Follow-ups / Sapiens

What to read after Sapiens.

Harari's strength is the long view from a great height. The books below give you the messier, more interesting view from the ground.

Sapiens is a book that explains seventy thousand years in four hundred pages. To do that, it has to compress, and the compressions are where the arguments live. Harari tells one story — agriculture was a trap, money is a shared fiction, capitalism and humanism are the secular religions of the modern world. These are real arguments, and they are also contested arguments. The books below are where you find the other side, and the more recent evidence, and the older traditions Harari draws on without always crediting.

Read these three after Sapiens and the book gets better, not worse — you stop reading it as scripture and start reading it as one essay in a long conversation.

The Dawn of Everything — David Graeber and David Wengrow

This is the book that, more than any other, supersedes Sapiens. Graeber, an anthropologist, and Wengrow, an archaeologist, spent a decade arguing with the standard story of human prehistory — that we lived in small egalitarian bands until agriculture made us hierarchical, then states, then us. They demolish it. Cities existed without kings. Hunter-gatherer societies experimented with monarchy and then abandoned it.
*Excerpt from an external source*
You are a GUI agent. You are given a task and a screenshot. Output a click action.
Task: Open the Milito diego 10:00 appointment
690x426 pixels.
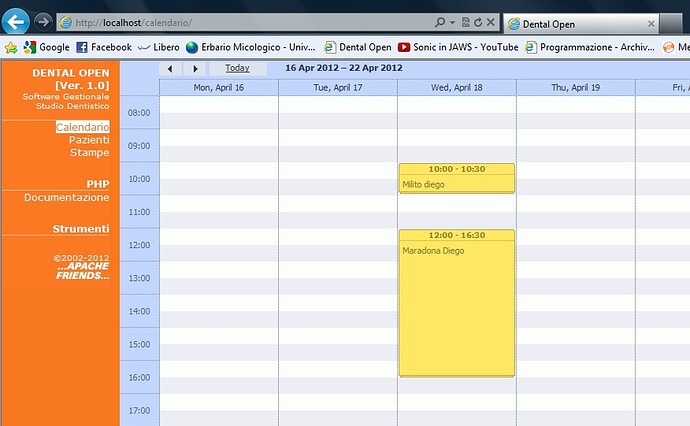point(457,178)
The "agricultural revolution" took thousands of years and looked nothing like a revolution.

"The very factors that we imagine make us 'civilized' were originally the legacy of a self-conscious rejection of more authoritarian forms of social organization."

It's a longer book than Sapiens, and a harder one — the prose is denser and the argument is wider. But it is the contemporary anthropology of where we came from, and it makes the Sapiens story feel suddenly thin.

Against the Grain — James C. Scott

Where Graeber and Wengrow are wide, Scott is deep. Against the Grain is a short book about a narrow question: what actually happened when the first cereal-based states formed in Mesopotamia? Scott's answer is uncomfortable. Grain agriculture was bad for nutrition, bad for height, bad for health, and good for one thing — taxation. You can count sacks of wheat. You cannot count root vegetables in the ground. Early states were not the gift of civilization to humanity. They were tax-collection machines, built on the only crop that could be inventoried.

"The early states were fragile. They collapsed often. And life outside them was often better than life inside them."

If you wondered why Harari called agriculture "history's biggest fraud" and wanted the technical evidence, this is that book. Scott writes plainly. The argument is bracing.

Debt: The First 5,000 Years — David Graeber

Harari spends a chapter on money. Graeber spent ten years on a book that argues most of what economists tell us about money is wrong. The standard story — first barter, then money, then credit — is, according to Graeber, almost completely backward. Credit came first. Money was invented by states to pay soldiers. Markets were originally state instruments, not the spontaneous outgrowth of human nature.

You don't have to agree with Graeber to find Debt useful. It is the best one-volume tour of how human societies have actually organized obligation, and the chapter on the Axial Age — the simultaneous emergence of coinage, philosophy, and salvation religion across Eurasia — is worth the price of the book.

If you want to go deeper

Diamond's book is the predecessor Sapiens does not always acknowledge. It argues that the broad shape of human history — who conquered whom — was determined by geography and biology rather than by culture or genetics. It won a Pulitzer. It also generated a substantial counter-literature, because professional historians and anthropologists found it too neat. The critiques are part of why you should read it.

Start with the book itself. Then read the chapter on Diamond in James M. Blaut's "Eight Eurocentric Historians" (2000), Frederick Errington and Deborah Gewertz's "Excusing the Haves and Blaming the Have-Nots" (2010), and the Yali's Question essay in Savage Minds. You will end up with a richer position than either Diamond or his critics alone — which is the actual goal of reading non-fiction.